§ Assignment:
Only lines with the string "computer" are wanted. Pull them out of the data.

§ Data records:
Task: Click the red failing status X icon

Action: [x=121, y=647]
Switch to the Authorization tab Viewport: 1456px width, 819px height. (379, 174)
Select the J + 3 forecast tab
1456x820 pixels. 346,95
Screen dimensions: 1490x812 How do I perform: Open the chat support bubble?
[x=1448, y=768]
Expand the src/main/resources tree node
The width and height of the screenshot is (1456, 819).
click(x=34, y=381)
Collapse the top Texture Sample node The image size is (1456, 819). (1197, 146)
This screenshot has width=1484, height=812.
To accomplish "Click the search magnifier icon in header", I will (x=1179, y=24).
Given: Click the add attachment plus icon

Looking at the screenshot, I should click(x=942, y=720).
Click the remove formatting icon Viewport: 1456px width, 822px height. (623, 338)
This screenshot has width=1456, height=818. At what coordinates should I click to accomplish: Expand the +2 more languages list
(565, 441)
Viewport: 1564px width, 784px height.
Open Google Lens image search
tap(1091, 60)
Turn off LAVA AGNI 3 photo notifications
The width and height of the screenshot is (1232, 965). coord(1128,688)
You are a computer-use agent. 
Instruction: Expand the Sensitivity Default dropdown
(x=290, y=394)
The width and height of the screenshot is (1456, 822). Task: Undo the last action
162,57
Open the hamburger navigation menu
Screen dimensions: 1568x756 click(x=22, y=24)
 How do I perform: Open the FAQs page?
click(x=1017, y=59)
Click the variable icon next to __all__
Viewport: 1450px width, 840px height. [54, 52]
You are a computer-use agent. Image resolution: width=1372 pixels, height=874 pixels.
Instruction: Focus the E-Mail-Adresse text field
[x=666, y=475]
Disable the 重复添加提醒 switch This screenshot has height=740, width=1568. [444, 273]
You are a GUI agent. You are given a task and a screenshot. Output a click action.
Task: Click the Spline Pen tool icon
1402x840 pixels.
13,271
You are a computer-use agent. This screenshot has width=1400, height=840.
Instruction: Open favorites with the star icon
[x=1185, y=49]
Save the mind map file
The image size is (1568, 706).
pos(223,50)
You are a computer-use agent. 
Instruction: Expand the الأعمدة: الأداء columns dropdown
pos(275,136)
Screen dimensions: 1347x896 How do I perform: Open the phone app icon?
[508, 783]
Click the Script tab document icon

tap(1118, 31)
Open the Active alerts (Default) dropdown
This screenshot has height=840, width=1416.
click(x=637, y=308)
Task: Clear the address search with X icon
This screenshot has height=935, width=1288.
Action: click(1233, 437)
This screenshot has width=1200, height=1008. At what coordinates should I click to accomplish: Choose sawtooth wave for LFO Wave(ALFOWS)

§ Response area:
You are a computer-use agent. 
You are a computer-use agent. Image resolution: width=1372 pixels, height=874 pixels.
You are a computer-use agent. This screenshot has width=1400, height=840.
You are a computer-use agent. 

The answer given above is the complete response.